The data option is a document that may be used to specify options that control the fail point's behavior. As noted in SERVER-29606, onPrimaryTransactionalWrite supports the following data options, which may be combined if desired:

closeConnection: Boolean option, which defaults to true. If true, the connection on which the write is executed will be closed before a result can be returned.
failBeforeCommitExceptionCode: Integer option, which is unset by default. If set, the specified exception code will be thrown and the write will not be committed. If unset, the write will be allowed to commit.

failCommand

Some tests depend on a server fail point, failCommand, which allows the client to force the server to return an error. Unlike onPrimaryTransactionalWrite, failCommand does not allow the client to directly control whether the server will commit the operation (execution of the write depends on whether the closeConnection and/or errorCode options are specified). See: failCommand in the Transactions spec test suite for more information.

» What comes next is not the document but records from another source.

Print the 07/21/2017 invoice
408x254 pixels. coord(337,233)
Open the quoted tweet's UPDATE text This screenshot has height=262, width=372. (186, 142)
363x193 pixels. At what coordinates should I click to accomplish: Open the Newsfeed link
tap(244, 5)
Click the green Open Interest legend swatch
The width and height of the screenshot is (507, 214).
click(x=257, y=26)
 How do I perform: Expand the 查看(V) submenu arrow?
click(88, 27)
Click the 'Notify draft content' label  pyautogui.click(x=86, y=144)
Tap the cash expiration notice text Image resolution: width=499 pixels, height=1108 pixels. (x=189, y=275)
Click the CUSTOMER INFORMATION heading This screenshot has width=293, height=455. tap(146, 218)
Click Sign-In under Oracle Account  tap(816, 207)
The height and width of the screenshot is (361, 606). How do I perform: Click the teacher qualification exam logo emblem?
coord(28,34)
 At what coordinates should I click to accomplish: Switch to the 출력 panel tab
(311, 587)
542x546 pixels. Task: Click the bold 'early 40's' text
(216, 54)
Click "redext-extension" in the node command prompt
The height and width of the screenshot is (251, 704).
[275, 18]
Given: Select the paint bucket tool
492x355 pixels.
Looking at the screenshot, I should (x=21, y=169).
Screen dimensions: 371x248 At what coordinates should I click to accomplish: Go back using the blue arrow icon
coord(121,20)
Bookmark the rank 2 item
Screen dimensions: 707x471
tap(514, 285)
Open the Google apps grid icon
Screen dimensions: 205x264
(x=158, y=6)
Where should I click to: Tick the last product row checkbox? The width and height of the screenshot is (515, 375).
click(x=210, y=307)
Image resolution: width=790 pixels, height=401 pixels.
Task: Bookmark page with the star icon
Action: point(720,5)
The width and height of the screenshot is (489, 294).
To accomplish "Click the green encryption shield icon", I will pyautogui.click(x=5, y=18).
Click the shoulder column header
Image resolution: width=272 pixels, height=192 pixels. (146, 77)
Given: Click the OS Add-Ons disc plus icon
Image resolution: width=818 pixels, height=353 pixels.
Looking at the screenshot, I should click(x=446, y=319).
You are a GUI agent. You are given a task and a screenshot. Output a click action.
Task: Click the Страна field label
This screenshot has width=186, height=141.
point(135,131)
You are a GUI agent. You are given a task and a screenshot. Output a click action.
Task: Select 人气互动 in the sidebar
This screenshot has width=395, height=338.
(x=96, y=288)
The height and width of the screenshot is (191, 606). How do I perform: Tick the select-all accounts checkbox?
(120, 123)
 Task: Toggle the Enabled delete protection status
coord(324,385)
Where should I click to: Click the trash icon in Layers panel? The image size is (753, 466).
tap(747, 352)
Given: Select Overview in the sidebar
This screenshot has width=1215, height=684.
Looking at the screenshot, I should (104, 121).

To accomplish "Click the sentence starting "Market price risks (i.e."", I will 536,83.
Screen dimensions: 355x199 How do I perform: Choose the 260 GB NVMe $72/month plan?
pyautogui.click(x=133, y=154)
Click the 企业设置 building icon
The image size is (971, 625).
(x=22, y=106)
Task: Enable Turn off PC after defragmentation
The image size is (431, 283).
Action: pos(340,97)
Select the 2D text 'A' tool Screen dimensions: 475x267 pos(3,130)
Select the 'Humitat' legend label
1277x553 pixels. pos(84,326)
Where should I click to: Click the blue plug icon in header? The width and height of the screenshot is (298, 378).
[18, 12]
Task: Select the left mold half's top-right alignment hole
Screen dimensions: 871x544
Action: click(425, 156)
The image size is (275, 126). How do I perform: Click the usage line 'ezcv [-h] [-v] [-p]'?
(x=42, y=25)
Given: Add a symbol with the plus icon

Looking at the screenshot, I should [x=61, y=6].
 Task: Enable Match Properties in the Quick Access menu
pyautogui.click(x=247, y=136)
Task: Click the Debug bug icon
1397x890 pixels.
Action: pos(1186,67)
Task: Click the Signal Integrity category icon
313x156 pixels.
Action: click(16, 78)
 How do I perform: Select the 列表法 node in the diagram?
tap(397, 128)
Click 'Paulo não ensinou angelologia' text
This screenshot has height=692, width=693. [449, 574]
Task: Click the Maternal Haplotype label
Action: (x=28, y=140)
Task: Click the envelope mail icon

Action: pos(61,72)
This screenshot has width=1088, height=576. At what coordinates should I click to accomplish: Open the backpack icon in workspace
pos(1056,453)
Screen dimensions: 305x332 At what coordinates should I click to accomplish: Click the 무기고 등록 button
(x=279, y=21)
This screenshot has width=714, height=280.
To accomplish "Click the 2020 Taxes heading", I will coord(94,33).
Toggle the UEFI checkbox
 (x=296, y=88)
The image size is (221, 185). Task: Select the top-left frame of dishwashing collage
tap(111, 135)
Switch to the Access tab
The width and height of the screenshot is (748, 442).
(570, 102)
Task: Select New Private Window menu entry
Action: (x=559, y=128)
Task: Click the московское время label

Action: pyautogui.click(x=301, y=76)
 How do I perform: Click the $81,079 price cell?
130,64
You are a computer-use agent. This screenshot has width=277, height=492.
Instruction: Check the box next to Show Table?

Disabling Fail Points after Test Execution

After each test that configures a fail point, drivers should disable the fail point to avoid spurious failures in subsequent tests. The fail point may be disabled like so:

db.runCommand({
    configureFailPoint: <fail point name>,
    mode: "off"
});

Speeding Up Tests

See Speeding Up Tests in the retryable reads spec tests.

Use as Integration Tests

Integration tests are expressed in YAML and can be run against a replica set or sharded cluster as denoted by the top-level runOn field. Tests that rely on the onPrimaryTransactionalWrite fail point cannot be run against a sharded cluster because the fail point is not supported by mongos.

The tests exercise the following scenarios:

Single-statement write operations
- Each test expecting a write result will encounter at-most one network error for the write command. Retry attempts should return without error and allow operation to succeed. Observation of the collection state will assert that the write occurred at-most once.
- Each test expecting an error will encounter successive network errors for the write command. Observation of the collection state will assert that the write was never committed on the server.
Multi-statement write operations
- Each test expecting a write result will encounter at-most one network error for some write command(s) in the batch. Retry attempts should return without error and allow the batch to ultimately succeed. Observation of the collection state will assert that each write occurred at-most once.
- Each test expecting an error will encounter successive network errors for some write command in the batch. The batch will ultimately fail with an error, but observation of the collection state will assert that the failing write was never committed on the server. We may observe that earlier writes in the batch occurred at-most once.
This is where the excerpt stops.